- [What is being asked] Carry on the piece about six degrees of separation and the Kevin Bacon game, starting right after its last sentence.

- [Selected extract]
---*---
You may be familiar with the game, “Six Degrees of Kevin Bacon”. The challenge of the game is to connect every film actor to Kevin Bacon in six cast lists or less. The game was developed in 1994 by some students at Pennsylvania’s Albright College. Today, it exists in several formats including a board game and a web site generator.

6 Degrees of Kevin Bacon Generator

6 Degrees of Kevin Bacon Generator

It all started in 1967 when  Stanley Milgram, an American Sociologist decided to test what he termed the “small-world problem”. He randomly chose a few people in the mid-West and had them send packages to complete strangers in Massachusetts. Each package had an ultimate target destination, which Milgram estimated it would take hundreds of exchanges to reach, but the experiment proved him wrong.  The packages arrived to their pre-determined recipients in (on average) between five and seven exchanges. According to articles published on Milgrim’s experiment,  his findings inspired the phrase “six degrees of separation.”

Lots of others have jumped on this craze though.  There’s John Guare’s play, Six Degrees of Separation which premiered in 1990. There’s also the movie by the same title released in 1993.
---*---
- [Data]
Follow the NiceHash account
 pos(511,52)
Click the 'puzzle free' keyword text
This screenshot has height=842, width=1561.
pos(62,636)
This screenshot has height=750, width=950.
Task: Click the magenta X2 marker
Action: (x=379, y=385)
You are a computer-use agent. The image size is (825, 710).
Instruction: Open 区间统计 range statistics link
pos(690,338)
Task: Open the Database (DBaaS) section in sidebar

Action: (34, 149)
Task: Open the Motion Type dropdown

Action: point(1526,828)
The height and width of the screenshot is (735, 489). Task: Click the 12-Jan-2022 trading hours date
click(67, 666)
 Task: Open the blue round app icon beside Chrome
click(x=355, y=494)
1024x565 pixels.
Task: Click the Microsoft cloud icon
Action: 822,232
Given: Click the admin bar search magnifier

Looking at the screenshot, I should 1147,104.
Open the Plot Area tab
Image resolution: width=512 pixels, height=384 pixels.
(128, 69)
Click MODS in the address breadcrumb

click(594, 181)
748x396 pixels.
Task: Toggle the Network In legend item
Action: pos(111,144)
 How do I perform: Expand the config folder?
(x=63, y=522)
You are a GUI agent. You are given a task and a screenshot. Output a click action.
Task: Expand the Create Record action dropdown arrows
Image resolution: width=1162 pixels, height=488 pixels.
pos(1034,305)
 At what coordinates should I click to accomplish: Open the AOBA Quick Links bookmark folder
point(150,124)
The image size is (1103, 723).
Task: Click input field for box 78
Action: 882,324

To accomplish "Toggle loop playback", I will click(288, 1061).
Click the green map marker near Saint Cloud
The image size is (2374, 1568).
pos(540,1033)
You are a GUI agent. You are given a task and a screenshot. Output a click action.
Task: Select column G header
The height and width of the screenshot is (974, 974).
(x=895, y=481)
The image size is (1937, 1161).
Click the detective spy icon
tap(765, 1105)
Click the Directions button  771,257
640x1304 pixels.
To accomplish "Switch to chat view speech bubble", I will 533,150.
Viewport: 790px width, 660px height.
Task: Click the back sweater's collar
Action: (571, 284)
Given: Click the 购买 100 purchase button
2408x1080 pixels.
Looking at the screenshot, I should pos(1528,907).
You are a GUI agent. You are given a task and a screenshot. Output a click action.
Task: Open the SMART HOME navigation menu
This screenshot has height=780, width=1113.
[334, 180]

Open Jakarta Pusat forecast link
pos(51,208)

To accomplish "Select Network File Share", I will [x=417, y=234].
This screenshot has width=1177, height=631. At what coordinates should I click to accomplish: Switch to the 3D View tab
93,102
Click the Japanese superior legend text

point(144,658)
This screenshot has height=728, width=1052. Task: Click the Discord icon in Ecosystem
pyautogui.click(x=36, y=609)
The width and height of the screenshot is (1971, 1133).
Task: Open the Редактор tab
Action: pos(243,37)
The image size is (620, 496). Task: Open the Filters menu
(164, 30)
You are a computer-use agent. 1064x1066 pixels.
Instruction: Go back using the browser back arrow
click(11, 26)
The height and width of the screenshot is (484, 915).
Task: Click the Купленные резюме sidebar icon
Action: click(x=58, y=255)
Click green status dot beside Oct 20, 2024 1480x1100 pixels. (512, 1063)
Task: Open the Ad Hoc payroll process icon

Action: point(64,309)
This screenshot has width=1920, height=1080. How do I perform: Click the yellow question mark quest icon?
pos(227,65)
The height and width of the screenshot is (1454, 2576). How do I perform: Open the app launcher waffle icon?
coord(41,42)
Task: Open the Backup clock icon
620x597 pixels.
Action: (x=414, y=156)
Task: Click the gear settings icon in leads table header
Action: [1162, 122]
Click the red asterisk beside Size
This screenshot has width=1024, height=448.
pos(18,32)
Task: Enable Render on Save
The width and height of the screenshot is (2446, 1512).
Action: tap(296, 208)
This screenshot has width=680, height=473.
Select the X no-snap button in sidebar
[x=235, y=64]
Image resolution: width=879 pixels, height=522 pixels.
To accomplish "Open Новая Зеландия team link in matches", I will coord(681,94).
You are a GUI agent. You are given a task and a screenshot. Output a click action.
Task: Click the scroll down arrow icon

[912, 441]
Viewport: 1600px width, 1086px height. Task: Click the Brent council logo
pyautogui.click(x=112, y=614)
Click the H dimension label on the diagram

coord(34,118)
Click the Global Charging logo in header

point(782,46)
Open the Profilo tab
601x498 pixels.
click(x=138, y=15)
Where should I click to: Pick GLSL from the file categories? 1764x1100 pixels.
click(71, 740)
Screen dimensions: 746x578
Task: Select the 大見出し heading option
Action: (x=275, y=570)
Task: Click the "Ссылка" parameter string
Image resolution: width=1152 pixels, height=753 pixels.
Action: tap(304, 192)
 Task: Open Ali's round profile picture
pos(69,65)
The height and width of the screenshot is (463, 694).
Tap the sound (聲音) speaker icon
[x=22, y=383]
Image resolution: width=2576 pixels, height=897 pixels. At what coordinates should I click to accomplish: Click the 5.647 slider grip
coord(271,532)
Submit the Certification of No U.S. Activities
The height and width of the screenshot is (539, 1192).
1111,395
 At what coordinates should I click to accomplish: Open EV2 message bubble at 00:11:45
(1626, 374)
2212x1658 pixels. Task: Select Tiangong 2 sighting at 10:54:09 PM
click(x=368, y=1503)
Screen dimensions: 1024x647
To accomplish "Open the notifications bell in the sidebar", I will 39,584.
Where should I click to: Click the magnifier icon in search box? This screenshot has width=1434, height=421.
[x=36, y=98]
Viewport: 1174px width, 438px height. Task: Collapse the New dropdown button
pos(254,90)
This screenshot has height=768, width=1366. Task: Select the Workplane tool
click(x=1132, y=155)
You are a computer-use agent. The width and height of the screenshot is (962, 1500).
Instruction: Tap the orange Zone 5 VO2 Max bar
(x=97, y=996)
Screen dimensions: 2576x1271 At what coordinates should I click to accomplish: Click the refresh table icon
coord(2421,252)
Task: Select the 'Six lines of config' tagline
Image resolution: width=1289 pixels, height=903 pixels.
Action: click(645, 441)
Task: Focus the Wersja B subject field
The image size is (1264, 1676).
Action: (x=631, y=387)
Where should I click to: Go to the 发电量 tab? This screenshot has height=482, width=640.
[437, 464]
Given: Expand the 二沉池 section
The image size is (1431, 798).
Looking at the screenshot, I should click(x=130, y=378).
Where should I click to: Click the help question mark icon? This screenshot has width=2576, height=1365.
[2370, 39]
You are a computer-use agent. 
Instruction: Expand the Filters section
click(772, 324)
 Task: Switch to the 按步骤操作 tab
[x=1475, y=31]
---*---
- [Answer for this exercise]
In August 2008, Microsoft set out to test the theory of the 6 Degrees of Separation. Using data from their Microsoft Messenger instant-messaging network in June 2006 (equivalent to roughly half the world’s instant-messaging traffic at that time):

  1. They looked at 180 billion different pairs of users in the database
  2. They found that the average length to connect two users was 6.6 hops
  3. 78 per cent of the pairs could be connected in seven steps or fewer

And then there’s the 6 Degrees of Wikipedia.

I choose to go from Google to Education and these were my results:

I would need only 2 clicks – - Google – - Ann Arbor, Michigan – - Education

6 Degrees of Wikipedia

6 Degrees of Wikipedia

6 Degrees of GCTs
There are now over 250 GCTs and we’re about to welcome 50 more. How are we all connected to each other? Before we used Social Bookmarking tools like Delicious and Diigo and Social Networking tools like Twitter, Plurk and Facebook would it have taken 6 hops to get to each other? Maybe. But I think we’ve got a really strong network of dedicated educators who need maybe two hops at the most to reach each other. I’m really proud to be part of such a strong community.

cert_teacher1

By the way, for those of you who were asking about the video I created for my application back in 2007, the old link is active, but it doesn’t come up in any search queries. I’ve re posted it here.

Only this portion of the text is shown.